▶ _WHAT THIS TASK INVOLVES_
Word for word, write out all of the entries that follow.

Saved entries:
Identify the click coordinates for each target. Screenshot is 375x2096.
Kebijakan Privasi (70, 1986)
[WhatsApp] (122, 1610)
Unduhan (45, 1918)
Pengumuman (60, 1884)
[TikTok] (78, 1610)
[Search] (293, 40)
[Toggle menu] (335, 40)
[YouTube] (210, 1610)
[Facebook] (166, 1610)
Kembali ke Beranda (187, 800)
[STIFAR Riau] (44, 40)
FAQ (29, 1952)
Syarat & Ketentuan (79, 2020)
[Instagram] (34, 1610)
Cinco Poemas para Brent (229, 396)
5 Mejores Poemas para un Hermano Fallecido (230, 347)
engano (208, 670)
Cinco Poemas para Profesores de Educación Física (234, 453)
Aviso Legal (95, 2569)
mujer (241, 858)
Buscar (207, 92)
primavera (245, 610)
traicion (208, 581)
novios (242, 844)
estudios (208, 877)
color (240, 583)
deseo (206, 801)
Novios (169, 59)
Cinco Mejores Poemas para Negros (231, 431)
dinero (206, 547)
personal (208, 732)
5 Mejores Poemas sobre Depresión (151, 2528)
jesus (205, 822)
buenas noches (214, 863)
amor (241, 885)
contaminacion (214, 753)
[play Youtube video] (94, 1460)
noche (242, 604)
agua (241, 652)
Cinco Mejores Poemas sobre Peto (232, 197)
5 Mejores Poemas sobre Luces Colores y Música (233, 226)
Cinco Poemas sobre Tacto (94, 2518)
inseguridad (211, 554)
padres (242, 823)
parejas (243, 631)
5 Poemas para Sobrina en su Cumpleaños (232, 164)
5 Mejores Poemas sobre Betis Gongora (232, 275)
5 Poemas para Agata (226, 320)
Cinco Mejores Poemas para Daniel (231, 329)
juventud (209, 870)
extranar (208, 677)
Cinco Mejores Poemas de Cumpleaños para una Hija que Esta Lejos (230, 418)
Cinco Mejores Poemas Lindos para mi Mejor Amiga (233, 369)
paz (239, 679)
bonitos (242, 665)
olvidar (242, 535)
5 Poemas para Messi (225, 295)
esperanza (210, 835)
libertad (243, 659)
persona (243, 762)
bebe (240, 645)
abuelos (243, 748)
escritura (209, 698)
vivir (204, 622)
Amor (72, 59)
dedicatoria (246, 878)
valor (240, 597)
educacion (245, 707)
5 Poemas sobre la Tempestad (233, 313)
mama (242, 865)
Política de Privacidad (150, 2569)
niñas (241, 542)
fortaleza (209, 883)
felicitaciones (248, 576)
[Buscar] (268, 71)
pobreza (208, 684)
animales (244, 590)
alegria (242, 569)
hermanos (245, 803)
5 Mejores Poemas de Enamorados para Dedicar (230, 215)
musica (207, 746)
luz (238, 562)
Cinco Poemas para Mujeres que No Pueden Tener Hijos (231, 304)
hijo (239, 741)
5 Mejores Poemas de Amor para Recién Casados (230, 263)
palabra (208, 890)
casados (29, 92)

▶ _ANSWER BELOW_
Identify the click coordinates for each target. Screenshot is 375x2096.
Kebijakan Privasi (70, 1986)
[WhatsApp] (122, 1610)
Unduhan (45, 1918)
Pengumuman (60, 1884)
[TikTok] (78, 1610)
[Search] (293, 40)
[Toggle menu] (335, 40)
[YouTube] (210, 1610)
[Facebook] (166, 1610)
Kembali ke Beranda (187, 800)
[STIFAR Riau] (44, 40)
FAQ (29, 1952)
Syarat & Ketentuan (79, 2020)
[Instagram] (34, 1610)
Cinco Poemas para Brent (229, 396)
5 Mejores Poemas para un Hermano Fallecido (230, 347)
engano (208, 670)
Cinco Poemas para Profesores de Educación Física (234, 453)
Aviso Legal (95, 2569)
mujer (241, 858)
Buscar (207, 92)
primavera (245, 610)
traicion (208, 581)
novios (242, 844)
estudios (208, 877)
color (240, 583)
deseo (206, 801)
Novios (169, 59)
Cinco Mejores Poemas para Negros (231, 431)
dinero (206, 547)
personal (208, 732)
5 Mejores Poemas sobre Depresión (151, 2528)
jesus (205, 822)
buenas noches (214, 863)
amor (241, 885)
contaminacion (214, 753)
[play Youtube video] (94, 1460)
noche (242, 604)
agua (241, 652)
Cinco Mejores Poemas sobre Peto (232, 197)
5 Mejores Poemas sobre Luces Colores y Música (233, 226)
Cinco Poemas sobre Tacto (94, 2518)
inseguridad (211, 554)
padres (242, 823)
parejas (243, 631)
5 Poemas para Sobrina en su Cumpleaños (232, 164)
5 Mejores Poemas sobre Betis Gongora (232, 275)
5 Poemas para Agata (226, 320)
Cinco Mejores Poemas para Daniel (231, 329)
juventud (209, 870)
extranar (208, 677)
Cinco Mejores Poemas de Cumpleaños para una Hija que Esta Lejos (230, 418)
Cinco Mejores Poemas Lindos para mi Mejor Amiga (233, 369)
paz (239, 679)
bonitos (242, 665)
olvidar (242, 535)
5 Poemas para Messi (225, 295)
esperanza (210, 835)
libertad (243, 659)
persona (243, 762)
bebe (240, 645)
abuelos (243, 748)
escritura (209, 698)
vivir (204, 622)
Amor (72, 59)
dedicatoria (246, 878)
valor (240, 597)
educacion (245, 707)
5 Poemas sobre la Tempestad (233, 313)
mama (242, 865)
Política de Privacidad (150, 2569)
niñas (241, 542)
fortaleza (209, 883)
felicitaciones (248, 576)
[Buscar] (268, 71)
pobreza (208, 684)
animales (244, 590)
alegria (242, 569)
hermanos (245, 803)
5 Mejores Poemas de Enamorados para Dedicar (230, 215)
musica (207, 746)
luz (238, 562)
Cinco Poemas para Mujeres que No Pueden Tener Hijos (231, 304)
hijo (239, 741)
5 Mejores Poemas de Amor para Recién Casados (230, 263)
palabra (208, 890)
casados (29, 92)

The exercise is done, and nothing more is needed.